A reader got in touch to ask how long he had to work in Sweden before he was eligible for a pension. Here are Sweden's pension rules, and how you can get your pension when the time comes.

Reader question: When am I eligible for a Swedish pension?

The Swedish pension is part of the country’s social insurance system, and it can seem like a confusing beast at times. The good news is that if you’re living and working here, you’ll almost certainly be earning towards a pension, and you’ll be able to get that money even if you move elsewhere before retirement.

You will start earning your Swedish general pension, or allmän pension, once you’ve earned over 20,431 kronor in a single year, and – for almost all kinds of pension in Sweden – there is no time limit on how long you must have lived in Sweden before you are eligible.

The exception is the minimum guarantee pension, or garantipension, which you can receive whether you’ve worked or not. To be eligible at all for this, you need to have lived in Sweden for a period of at least three years before you are 65 years old. 

“There’s a limit, but it’s a money limit,” Johan Andersson, press secretary at the Swedish Pension Agency told The Local about the general pension. “When you reach the point that you start paying tax, you start paying into your pension.”

“But you have to apply for your pension, make sure you get in touch with us when you want to start receiving it,” he said.

Here’s our in-depth guide on how you can maximise your Swedish pension, even if you’re only planning on staying in Sweden short-term.
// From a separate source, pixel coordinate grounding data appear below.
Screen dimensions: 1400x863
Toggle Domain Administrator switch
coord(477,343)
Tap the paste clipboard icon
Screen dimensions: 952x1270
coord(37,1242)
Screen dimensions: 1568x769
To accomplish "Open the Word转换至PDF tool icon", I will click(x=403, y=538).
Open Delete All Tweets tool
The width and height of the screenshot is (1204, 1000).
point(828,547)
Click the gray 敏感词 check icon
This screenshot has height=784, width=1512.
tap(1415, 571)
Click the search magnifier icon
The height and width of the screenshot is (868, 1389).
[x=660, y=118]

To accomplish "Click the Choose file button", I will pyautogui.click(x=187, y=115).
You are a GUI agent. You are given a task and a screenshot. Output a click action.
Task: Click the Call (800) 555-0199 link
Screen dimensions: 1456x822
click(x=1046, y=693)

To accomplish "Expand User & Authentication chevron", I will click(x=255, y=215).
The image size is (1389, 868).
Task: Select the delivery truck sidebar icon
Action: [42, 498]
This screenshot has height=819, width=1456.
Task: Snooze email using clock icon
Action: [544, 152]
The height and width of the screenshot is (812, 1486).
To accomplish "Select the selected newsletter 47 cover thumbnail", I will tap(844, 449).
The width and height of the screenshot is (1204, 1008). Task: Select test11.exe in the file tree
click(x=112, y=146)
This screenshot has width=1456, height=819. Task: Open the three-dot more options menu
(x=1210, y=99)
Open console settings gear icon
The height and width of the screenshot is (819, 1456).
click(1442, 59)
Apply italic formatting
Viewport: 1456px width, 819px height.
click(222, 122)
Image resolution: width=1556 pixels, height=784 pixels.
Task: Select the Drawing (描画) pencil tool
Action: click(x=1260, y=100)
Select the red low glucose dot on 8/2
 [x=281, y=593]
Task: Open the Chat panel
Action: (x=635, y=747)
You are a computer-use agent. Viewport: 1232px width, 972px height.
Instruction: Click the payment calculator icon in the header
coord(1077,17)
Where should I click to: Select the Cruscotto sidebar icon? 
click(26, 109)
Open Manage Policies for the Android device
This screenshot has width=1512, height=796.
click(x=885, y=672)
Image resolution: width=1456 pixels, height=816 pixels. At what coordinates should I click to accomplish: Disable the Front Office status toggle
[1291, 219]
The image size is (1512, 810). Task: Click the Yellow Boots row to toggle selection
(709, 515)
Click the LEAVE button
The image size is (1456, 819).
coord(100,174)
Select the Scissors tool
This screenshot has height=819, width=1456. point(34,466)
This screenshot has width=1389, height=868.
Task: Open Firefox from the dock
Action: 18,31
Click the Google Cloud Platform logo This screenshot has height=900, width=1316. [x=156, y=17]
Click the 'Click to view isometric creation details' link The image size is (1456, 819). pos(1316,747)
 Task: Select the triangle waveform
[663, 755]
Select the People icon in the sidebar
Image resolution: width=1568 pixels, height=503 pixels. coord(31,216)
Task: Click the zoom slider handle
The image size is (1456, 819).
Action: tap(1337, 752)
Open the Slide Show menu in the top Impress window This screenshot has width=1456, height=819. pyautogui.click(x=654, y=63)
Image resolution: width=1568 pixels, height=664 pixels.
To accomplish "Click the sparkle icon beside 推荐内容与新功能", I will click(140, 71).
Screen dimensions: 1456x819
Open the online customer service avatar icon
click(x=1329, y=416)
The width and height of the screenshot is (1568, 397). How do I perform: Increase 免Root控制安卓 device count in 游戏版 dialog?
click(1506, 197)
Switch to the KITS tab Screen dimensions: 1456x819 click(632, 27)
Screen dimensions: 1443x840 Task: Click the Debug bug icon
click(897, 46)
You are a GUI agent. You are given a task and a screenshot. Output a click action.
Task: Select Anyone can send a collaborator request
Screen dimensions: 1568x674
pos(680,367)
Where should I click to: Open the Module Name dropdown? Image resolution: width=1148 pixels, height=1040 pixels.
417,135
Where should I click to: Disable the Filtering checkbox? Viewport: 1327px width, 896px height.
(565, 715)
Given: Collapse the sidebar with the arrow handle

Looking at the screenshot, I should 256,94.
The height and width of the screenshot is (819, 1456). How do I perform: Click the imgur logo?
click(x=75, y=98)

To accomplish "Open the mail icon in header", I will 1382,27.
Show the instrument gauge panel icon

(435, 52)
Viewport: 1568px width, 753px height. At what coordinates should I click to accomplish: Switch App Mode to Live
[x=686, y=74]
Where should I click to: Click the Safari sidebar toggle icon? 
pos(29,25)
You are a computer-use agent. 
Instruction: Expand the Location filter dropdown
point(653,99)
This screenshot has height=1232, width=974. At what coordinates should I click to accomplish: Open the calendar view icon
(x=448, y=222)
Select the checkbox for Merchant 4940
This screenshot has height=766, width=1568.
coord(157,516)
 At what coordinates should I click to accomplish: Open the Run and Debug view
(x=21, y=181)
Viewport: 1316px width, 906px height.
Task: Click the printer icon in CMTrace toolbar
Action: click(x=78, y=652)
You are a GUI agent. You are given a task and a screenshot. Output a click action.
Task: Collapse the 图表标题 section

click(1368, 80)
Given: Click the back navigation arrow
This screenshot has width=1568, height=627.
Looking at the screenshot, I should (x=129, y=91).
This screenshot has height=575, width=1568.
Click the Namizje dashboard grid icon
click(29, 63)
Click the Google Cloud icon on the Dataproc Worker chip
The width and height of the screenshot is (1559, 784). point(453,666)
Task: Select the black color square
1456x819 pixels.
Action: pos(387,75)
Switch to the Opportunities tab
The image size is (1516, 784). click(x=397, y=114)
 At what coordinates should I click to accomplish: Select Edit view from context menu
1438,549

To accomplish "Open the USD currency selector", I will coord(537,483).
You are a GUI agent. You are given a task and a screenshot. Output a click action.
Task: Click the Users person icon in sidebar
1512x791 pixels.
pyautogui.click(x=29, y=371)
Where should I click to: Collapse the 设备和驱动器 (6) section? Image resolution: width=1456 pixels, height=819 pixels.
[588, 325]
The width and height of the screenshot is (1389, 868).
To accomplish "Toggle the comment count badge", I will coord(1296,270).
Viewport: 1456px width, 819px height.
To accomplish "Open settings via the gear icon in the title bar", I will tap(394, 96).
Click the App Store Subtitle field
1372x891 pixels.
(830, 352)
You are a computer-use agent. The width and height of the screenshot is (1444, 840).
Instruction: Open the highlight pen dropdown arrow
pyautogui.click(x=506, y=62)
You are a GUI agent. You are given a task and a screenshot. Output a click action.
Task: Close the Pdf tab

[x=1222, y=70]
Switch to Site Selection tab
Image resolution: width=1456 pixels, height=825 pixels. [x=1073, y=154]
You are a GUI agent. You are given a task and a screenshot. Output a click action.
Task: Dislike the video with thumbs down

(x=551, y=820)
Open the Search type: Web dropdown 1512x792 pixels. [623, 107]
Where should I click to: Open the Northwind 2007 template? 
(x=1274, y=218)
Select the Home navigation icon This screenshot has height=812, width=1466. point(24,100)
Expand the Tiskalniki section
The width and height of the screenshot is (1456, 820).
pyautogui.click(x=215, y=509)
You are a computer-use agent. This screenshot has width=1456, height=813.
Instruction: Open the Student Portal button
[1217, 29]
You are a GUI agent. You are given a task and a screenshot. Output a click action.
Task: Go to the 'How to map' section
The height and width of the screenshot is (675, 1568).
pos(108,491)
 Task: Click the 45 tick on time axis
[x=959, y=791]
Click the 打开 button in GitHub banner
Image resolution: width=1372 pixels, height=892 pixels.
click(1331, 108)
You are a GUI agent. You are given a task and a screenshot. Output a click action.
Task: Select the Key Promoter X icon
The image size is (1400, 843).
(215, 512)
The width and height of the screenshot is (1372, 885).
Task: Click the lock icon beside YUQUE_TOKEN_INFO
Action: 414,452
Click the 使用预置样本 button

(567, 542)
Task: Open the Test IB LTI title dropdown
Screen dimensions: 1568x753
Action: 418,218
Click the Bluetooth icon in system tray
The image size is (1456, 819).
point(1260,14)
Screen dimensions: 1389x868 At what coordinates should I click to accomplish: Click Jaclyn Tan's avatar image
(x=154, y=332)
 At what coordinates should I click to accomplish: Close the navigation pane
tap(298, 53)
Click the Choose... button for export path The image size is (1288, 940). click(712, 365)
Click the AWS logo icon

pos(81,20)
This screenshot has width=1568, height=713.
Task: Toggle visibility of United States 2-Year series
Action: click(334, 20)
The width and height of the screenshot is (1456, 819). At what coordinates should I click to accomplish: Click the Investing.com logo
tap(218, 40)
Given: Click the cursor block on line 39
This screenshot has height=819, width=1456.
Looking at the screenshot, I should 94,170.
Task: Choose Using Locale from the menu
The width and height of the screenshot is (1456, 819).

Those who spend only a few years working in Sweden will earn a much smaller pension than people who work here for their whole lives, but they are still entitled to something – people who have worked in Sweden will keep their income pension, premium pension, supplementary pension and occupational pension that they have earned in Sweden, even if they move to another country. The pension is paid no matter where in the world you live, but must be applied for – it is not automatically paid out at retirement age.

If you retire in the EU/EEA, or another country with which Sweden has a pension agreement, you just need to apply to the pension authority in your country of residence in order to start drawing your Swedish pension. If you live in a different country, you should contact the Swedish Pensions Agency for advice on accessing your pension, which is done by filling out a form (look for the form called Ansök om allmän pension – om du är bosatt utanför Sverige).

The agency recommends beginning the application process at least three months before you plan to take the pension, and ideally six months beforehand if you live abroad. It’s possible to have the pension paid into either a Swedish bank account or an account outside Sweden.

A guarantee pension – for those who live on a low income or no income while in Sweden – can be paid to those living in Sweden, an EU/EEA country, Switzerland or, in some cases, Canada. This is the only Swedish pension which is affected by how long you’ve lived in Sweden – you can only receive it if you’ve lived in the country for at least three years before the age of 65.

“The guarantee pension is residence based,” Andersson said. “But it’s lower if you haven’t lived in Sweden for at least 40 years. You are eligible for it after living in Sweden for only three years, but it won’t be that much.”